Collected data

§ §

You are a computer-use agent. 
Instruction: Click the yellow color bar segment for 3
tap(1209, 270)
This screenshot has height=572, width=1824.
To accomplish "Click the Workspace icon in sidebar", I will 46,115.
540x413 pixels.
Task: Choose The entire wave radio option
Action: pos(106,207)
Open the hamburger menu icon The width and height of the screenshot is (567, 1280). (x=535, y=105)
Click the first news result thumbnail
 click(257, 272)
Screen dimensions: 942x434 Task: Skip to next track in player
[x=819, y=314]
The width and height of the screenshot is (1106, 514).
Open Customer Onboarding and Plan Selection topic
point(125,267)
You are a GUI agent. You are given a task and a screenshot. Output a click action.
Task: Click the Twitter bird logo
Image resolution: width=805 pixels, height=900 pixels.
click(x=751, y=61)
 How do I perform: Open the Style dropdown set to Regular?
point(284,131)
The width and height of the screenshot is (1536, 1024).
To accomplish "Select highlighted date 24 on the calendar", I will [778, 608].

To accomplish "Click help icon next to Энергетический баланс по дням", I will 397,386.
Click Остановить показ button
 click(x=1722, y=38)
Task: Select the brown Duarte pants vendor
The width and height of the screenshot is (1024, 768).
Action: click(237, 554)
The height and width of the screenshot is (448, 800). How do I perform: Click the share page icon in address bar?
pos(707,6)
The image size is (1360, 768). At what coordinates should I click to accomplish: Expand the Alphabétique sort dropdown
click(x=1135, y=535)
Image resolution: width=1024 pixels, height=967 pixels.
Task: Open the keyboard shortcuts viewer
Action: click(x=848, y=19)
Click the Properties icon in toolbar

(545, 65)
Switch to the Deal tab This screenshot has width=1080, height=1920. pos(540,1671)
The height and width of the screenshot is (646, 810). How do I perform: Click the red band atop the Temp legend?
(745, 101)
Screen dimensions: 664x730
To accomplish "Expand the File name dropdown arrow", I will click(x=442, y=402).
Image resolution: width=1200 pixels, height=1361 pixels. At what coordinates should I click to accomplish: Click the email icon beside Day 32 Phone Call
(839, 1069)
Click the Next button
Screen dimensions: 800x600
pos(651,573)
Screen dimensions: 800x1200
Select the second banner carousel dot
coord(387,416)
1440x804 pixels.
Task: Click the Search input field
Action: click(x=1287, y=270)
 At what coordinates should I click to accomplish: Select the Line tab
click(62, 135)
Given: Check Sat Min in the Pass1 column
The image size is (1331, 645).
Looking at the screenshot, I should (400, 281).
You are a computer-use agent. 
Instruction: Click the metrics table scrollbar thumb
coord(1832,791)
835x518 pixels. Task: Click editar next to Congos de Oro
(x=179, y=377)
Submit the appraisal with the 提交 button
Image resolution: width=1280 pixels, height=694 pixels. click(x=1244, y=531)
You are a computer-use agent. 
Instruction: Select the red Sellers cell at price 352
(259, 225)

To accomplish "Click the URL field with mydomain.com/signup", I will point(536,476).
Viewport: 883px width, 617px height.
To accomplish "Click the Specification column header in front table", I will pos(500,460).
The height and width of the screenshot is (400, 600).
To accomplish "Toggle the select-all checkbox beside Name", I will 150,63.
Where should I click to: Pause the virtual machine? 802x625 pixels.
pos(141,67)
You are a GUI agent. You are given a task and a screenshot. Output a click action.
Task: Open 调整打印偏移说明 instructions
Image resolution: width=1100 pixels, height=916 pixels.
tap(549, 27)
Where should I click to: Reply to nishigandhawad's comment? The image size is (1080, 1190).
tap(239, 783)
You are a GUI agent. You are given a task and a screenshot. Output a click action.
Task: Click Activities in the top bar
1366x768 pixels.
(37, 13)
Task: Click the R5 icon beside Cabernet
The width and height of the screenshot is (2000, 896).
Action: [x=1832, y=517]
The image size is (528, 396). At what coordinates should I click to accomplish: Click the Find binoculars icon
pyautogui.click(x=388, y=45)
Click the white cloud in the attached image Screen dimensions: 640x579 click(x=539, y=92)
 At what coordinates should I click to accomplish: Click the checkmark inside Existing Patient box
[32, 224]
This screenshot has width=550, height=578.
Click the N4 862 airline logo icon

§ §

__Exercise instructions__
Take each line above that contains "logo" and copy it out.

__Expected output__
Task: Click the Twitter bird logo
Click the N4 862 airline logo icon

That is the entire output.